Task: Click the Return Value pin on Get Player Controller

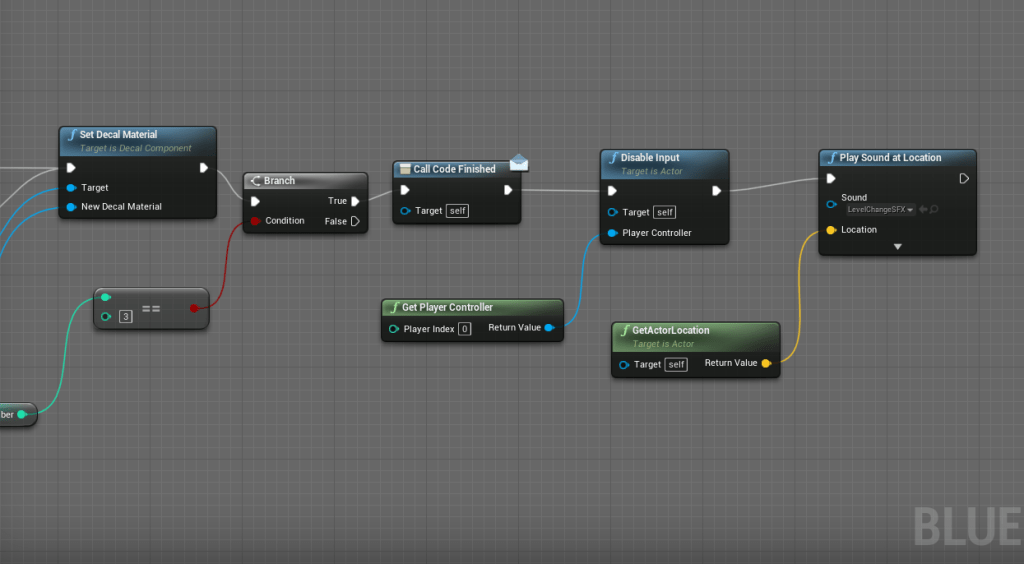Action: click(x=549, y=328)
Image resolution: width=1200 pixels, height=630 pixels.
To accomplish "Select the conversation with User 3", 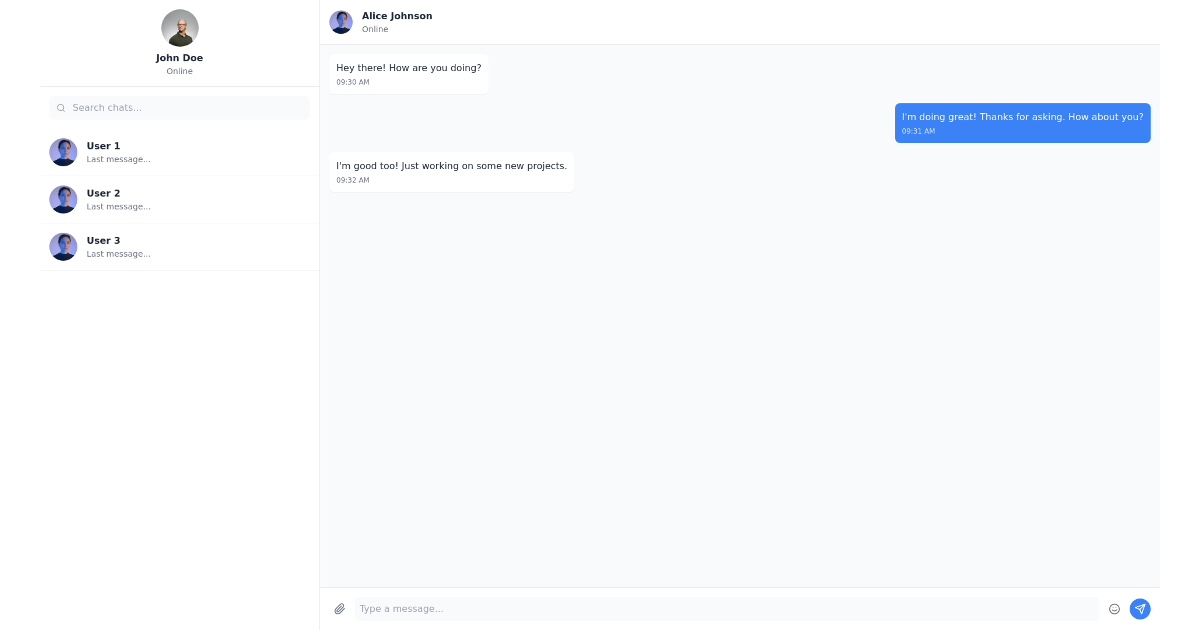I will [180, 246].
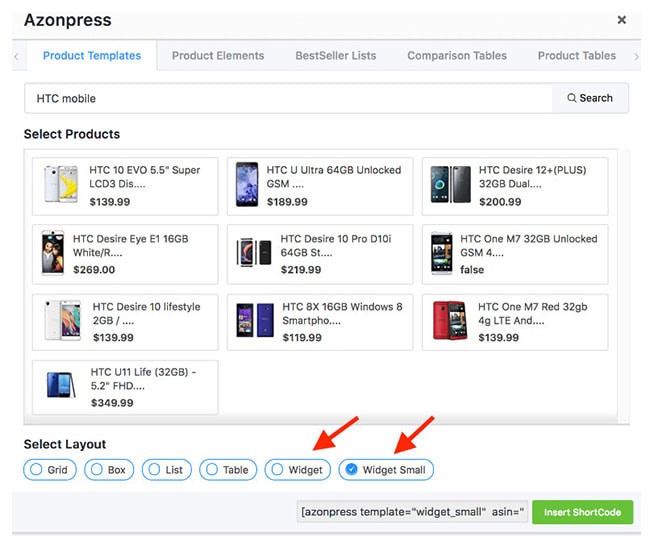Viewport: 650px width, 538px height.
Task: Click the Insert ShortCode button
Action: 583,512
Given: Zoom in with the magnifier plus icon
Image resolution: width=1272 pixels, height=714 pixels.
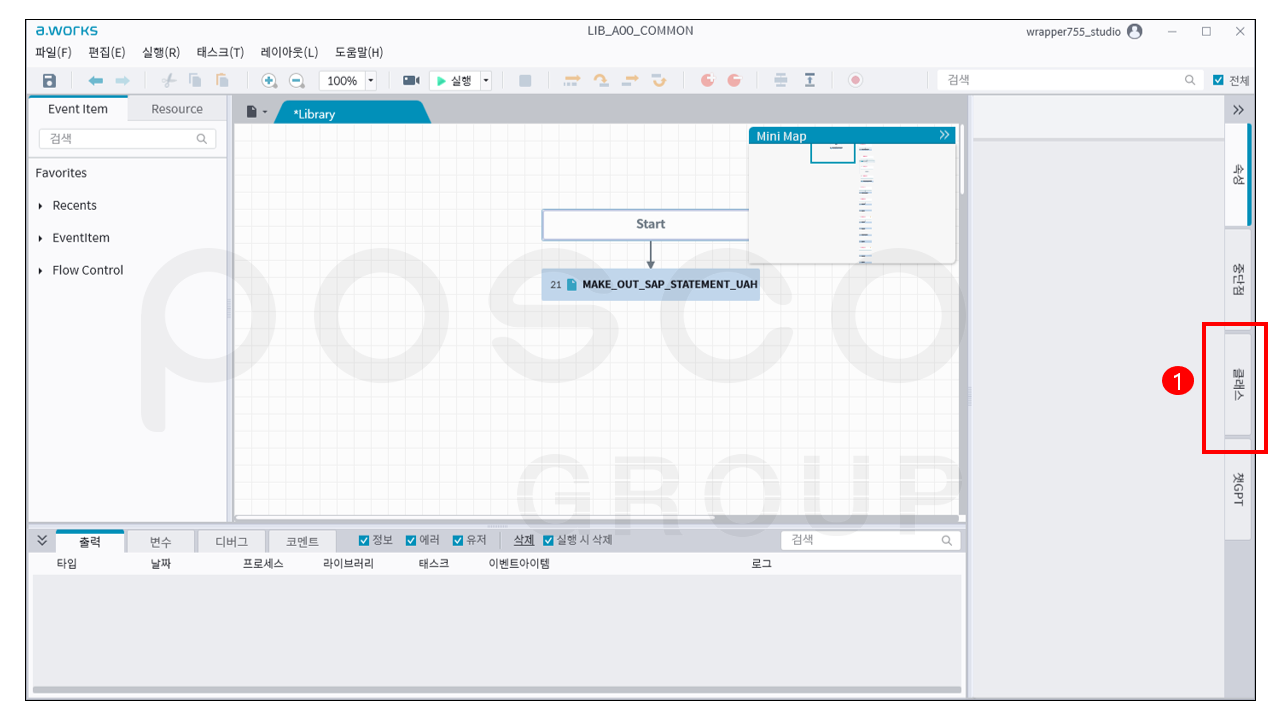Looking at the screenshot, I should [x=269, y=81].

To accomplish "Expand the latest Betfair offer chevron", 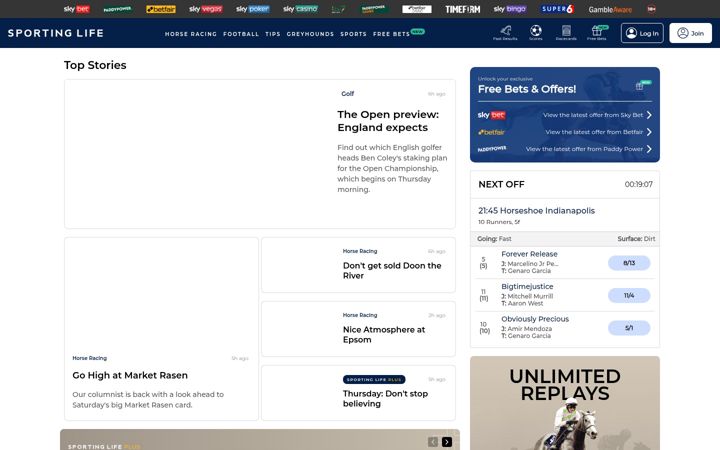I will pos(649,132).
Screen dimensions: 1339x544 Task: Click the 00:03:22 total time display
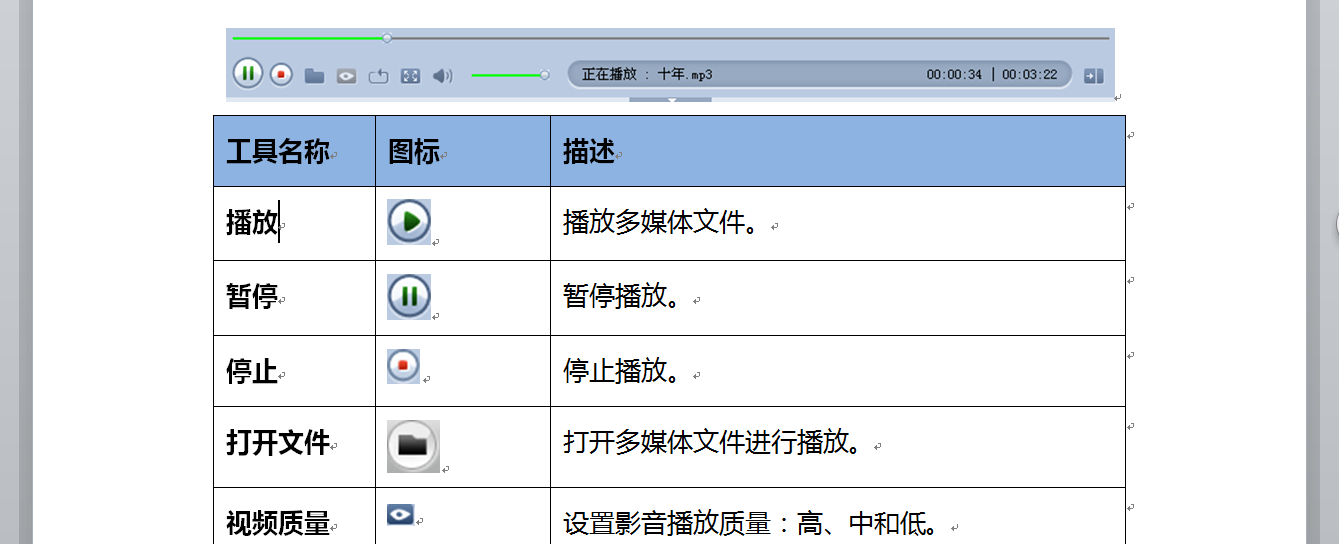tap(1029, 75)
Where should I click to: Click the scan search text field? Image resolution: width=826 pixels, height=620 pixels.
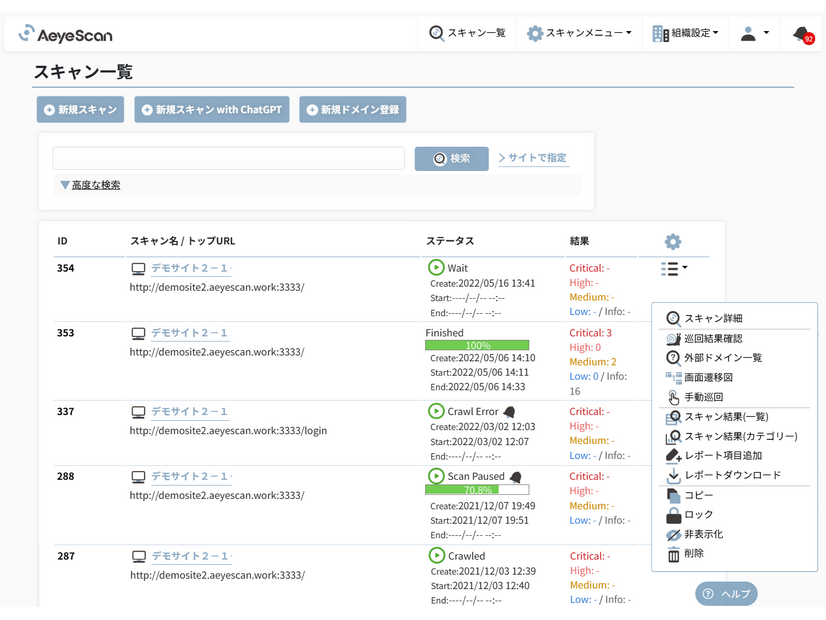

Brief: Everything from the line with "Screen dimensions: 1339x544" through the final line of the records above should be written out exactly, minus the pictures.

Problem solution:
Screen dimensions: 1339x544 Task: Click the 00:03:22 total time display
tap(1029, 75)
Where should I click to: Click the scan search text field? Image resolution: width=826 pixels, height=620 pixels.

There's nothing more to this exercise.